[Records supplied — start]

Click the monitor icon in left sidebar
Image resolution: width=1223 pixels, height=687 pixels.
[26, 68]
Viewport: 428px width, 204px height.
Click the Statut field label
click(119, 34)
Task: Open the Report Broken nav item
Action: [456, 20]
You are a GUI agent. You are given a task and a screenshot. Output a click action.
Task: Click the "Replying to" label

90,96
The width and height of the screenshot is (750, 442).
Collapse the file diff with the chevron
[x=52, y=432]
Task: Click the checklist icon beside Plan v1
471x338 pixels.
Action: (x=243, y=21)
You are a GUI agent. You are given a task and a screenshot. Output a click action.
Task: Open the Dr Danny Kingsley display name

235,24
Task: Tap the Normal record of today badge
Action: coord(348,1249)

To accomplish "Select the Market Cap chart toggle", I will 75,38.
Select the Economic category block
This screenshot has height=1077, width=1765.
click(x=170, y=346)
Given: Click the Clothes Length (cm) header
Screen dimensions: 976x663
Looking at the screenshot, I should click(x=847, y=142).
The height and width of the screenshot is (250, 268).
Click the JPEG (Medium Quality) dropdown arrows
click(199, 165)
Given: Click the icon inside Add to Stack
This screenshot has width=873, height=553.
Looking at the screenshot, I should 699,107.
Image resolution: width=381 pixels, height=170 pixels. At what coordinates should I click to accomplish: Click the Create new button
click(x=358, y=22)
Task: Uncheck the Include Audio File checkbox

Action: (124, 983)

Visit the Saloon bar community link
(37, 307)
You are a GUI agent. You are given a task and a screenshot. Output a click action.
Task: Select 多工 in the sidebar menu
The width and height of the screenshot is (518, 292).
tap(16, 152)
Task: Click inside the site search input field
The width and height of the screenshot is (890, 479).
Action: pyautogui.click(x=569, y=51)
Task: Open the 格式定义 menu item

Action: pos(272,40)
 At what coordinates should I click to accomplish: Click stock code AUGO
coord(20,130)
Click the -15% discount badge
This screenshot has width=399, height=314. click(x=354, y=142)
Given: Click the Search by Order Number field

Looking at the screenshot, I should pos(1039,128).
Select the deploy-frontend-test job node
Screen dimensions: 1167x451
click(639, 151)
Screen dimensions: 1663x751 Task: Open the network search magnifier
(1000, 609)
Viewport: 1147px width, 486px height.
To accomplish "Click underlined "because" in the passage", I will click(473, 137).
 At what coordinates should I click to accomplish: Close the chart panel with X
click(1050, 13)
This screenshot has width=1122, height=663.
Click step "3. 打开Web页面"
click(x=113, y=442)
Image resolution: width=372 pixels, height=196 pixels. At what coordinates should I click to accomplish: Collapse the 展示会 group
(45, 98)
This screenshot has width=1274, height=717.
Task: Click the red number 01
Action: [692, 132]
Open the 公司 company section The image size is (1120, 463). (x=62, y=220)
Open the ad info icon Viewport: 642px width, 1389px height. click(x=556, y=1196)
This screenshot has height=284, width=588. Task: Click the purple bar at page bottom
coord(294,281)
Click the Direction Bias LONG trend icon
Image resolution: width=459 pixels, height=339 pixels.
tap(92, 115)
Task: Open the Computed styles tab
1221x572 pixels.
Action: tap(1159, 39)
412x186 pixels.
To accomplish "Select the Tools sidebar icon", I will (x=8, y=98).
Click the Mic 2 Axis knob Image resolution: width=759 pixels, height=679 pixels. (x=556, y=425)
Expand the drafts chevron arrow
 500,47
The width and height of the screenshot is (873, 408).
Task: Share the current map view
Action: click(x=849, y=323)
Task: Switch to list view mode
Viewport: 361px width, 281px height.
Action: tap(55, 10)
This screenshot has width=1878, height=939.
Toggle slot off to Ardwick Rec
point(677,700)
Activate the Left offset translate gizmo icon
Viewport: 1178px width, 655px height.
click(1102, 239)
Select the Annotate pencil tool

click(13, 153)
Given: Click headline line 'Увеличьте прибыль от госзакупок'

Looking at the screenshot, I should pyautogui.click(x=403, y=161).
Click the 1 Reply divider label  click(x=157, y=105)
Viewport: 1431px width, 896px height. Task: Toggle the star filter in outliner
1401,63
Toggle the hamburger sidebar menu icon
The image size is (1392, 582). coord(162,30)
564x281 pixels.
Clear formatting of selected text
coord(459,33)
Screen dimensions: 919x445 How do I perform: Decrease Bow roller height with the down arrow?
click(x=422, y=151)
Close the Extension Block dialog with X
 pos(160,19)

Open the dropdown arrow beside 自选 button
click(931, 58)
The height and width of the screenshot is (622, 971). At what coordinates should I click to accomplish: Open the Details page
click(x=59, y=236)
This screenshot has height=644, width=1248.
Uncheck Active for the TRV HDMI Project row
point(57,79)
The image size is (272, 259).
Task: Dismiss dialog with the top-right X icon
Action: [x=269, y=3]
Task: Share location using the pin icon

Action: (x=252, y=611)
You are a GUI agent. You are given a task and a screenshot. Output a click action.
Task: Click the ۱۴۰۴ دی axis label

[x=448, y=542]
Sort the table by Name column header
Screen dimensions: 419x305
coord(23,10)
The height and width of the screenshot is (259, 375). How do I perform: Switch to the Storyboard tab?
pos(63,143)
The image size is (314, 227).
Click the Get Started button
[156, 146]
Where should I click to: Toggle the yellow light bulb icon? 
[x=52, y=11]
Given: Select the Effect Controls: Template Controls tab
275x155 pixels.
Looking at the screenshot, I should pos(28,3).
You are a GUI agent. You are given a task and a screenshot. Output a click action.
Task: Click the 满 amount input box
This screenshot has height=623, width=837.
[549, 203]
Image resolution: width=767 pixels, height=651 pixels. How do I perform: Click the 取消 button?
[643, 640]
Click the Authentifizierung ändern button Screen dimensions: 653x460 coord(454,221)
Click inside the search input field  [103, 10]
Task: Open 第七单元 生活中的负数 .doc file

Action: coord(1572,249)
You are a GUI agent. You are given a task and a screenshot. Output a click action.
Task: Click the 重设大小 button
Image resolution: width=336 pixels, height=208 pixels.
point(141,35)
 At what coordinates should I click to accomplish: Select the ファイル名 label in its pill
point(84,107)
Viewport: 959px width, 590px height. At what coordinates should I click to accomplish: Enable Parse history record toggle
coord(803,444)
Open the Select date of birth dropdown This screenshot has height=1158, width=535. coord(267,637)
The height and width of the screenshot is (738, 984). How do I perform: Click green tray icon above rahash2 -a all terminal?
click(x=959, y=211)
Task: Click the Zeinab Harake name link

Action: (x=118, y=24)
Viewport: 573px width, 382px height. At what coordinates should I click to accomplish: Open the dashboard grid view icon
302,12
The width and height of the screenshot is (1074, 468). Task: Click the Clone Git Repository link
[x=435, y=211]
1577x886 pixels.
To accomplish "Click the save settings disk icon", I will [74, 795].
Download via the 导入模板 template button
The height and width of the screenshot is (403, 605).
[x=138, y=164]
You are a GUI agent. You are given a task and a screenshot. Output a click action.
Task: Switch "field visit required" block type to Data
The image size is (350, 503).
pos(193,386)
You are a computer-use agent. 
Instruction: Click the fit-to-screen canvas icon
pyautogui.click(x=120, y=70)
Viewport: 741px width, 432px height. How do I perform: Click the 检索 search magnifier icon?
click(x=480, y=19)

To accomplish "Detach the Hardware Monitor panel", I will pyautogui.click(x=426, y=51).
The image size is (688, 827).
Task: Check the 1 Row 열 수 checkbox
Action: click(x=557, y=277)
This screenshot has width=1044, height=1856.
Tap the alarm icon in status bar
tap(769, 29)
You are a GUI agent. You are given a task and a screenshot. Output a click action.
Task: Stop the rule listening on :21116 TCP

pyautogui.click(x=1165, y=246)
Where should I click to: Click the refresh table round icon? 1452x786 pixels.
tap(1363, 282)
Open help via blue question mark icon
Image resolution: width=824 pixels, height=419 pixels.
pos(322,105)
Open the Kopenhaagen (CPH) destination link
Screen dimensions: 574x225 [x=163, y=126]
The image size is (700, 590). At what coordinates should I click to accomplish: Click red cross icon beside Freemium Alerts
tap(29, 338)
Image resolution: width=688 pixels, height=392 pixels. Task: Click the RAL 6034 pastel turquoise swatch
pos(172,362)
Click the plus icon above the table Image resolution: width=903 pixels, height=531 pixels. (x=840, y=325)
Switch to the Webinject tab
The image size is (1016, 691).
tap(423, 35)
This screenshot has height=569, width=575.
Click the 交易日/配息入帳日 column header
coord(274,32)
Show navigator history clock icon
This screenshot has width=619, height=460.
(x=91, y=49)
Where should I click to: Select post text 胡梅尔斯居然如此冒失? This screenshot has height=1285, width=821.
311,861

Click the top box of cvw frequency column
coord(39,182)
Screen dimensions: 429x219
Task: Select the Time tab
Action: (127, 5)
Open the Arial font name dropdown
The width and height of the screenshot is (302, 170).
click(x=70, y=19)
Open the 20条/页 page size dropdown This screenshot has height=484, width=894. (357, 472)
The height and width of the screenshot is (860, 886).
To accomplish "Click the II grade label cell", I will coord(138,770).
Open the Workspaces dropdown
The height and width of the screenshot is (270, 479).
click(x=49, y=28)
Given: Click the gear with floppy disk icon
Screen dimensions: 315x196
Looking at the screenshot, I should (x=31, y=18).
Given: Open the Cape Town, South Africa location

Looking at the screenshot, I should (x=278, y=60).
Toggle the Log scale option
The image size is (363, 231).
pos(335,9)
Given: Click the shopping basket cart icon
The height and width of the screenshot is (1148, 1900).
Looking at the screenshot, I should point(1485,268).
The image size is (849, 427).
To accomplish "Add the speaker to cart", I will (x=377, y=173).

[Records supplied — finish]

» How to complete this task
When the word "cart" occurs in a line above, list that line.

» Reply
Given: Click the shopping basket cart icon
To accomplish "Add the speaker to cart", I will (x=377, y=173).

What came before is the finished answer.